3. Advent, 12. Dezember 2004
Und es begab sich, als Jesus diese Gebote an seine zwölf Jünger beendet hatte, dass er von dort weiterging, um in ihren Städten zu lehren und zu predigen. Als aber Johannes im Gefängnis von den Werken Christi hörte, sandte er seine Jünger und ließ ihn fragen: Bist du es, der da kommen soll, oder sollen wir auf einen andern warten? Jesus antwortete und sprach zu ihnen: Geht hin und sagt Johannes wieder, was ihr hört und seht: Blinde sehen und Lahme gehen, Aussätzige werden rein und Taube hören, Tote stehen auf und Armen wird das Evangelium gepredigt; und selig ist, wer sich nicht an mir ärgert.
(Matthäus 11, 2-6)
Was muss eigentlich passieren, damit sich Menschen wirklich für das Evangelium interessieren? Diese Frage kann niemanden loslassen, dem die Gemeinde am Herzen liegt. In unserer Zeit muss ich sicher nicht erläutern, warum. Sichtbarstes Zeichen unserer Anwesenheit in der Stadt sind die Kirchen. Wenn wir etwas im Überfluss haben, dann Kirchengebäude. Jedes Dorf, jeder Stadtteil hat eines oder mehrere. Nicht wenige sind in erbärmlichem Bauzustand. Sanierungsbedürftige Kirchen können zu Mühlsteinen am Hals von Gemeinden werden, wenn sie alle Kraft der Gemeinde und jeden Euro, der sich aufbringen lässt, verbrauchen. Aber ein Magnet für die Herzen sind die Kirchengebäude nicht. Sicher, fast alle wollen, dass die Kirchen im Bild von Dorf oder Stadtteil erhalten bleiben. Heimat ist etwas, daran hängen fast alle. Aber dass innen drin in dem Gebäude etwas zu finden wäre, das sich zu suchen und mitzunehmen lohnt, das steht auf einem ganz anderen Blatt. Nein, unsere Kirchen, ob baufällig oder instandgesetzt, wecken wohl nicht das Interesse am Evangelium.

AUFGABEN →
- 1) Wo befand sich Johannes laut dem Textausschnitt, als er von den Werken Christi hörte?
- 2) Gib den Textausschnitt wortgetreu wieder, beginnend mit „3. Advent, 12.“ und endend mit „an mir ärgert.“.
Die Einträge braucht man für die Bearbeitung nicht.

DATENSÄTZE →
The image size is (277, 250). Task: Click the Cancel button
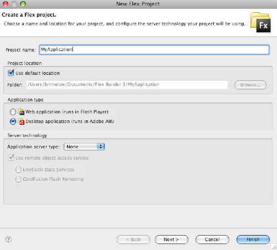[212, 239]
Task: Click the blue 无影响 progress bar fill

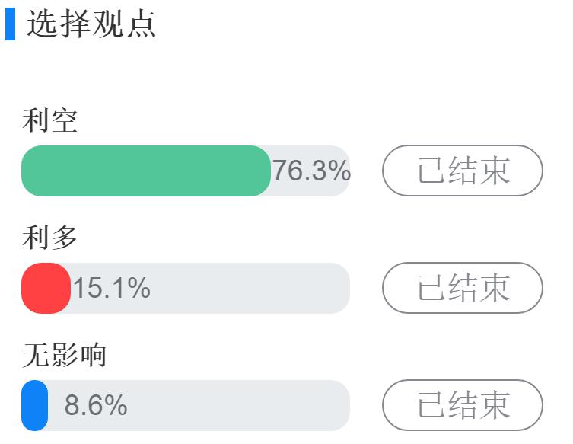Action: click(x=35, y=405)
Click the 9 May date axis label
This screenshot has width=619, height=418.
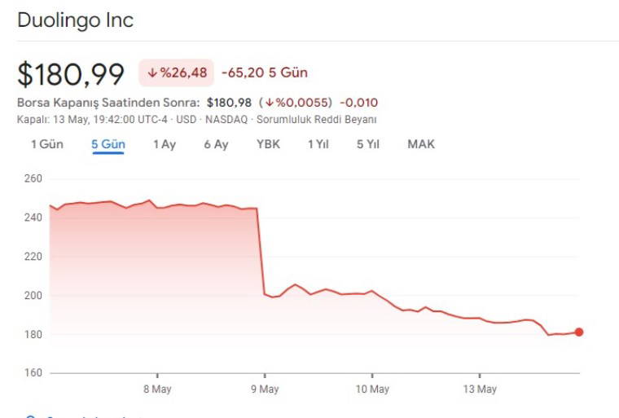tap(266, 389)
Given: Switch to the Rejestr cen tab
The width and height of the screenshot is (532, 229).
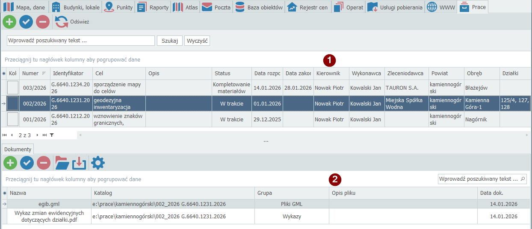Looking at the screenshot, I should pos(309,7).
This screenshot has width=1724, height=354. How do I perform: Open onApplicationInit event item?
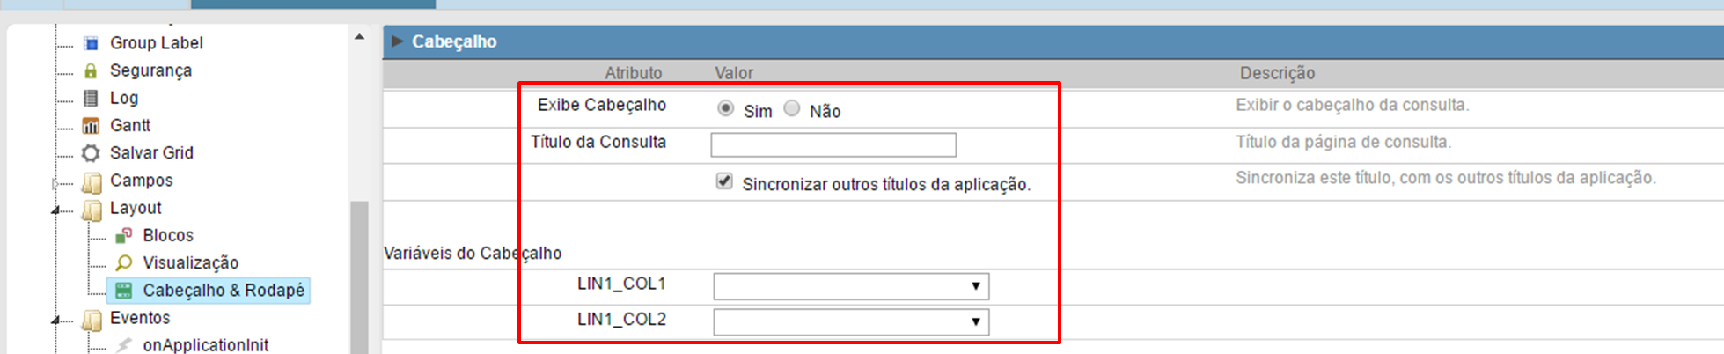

SCHRIFTLICHE ANTWORTEN →
- 1) Im Gefängnis.

- 2)
3. Advent, 12. Dezember 2004
Und es begab sich, als Jesus diese Gebote an seine zwölf Jünger beendet hatte, dass er von dort weiterging, um in ihren Städten zu lehren und zu predigen. Als aber Johannes im Gefängnis von den Werken Christi hörte, sandte er seine Jünger und ließ ihn fragen: Bist du es, der da kommen soll, oder sollen wir auf einen andern warten? Jesus antwortete und sprach zu ihnen: Geht hin und sagt Johannes wieder, was ihr hört und seht: Blinde sehen und Lahme gehen, Aussätzige werden rein und Taube hören, Tote stehen auf und Armen wird das Evangelium gepredigt; und selig ist, wer sich nicht an mir ärgert.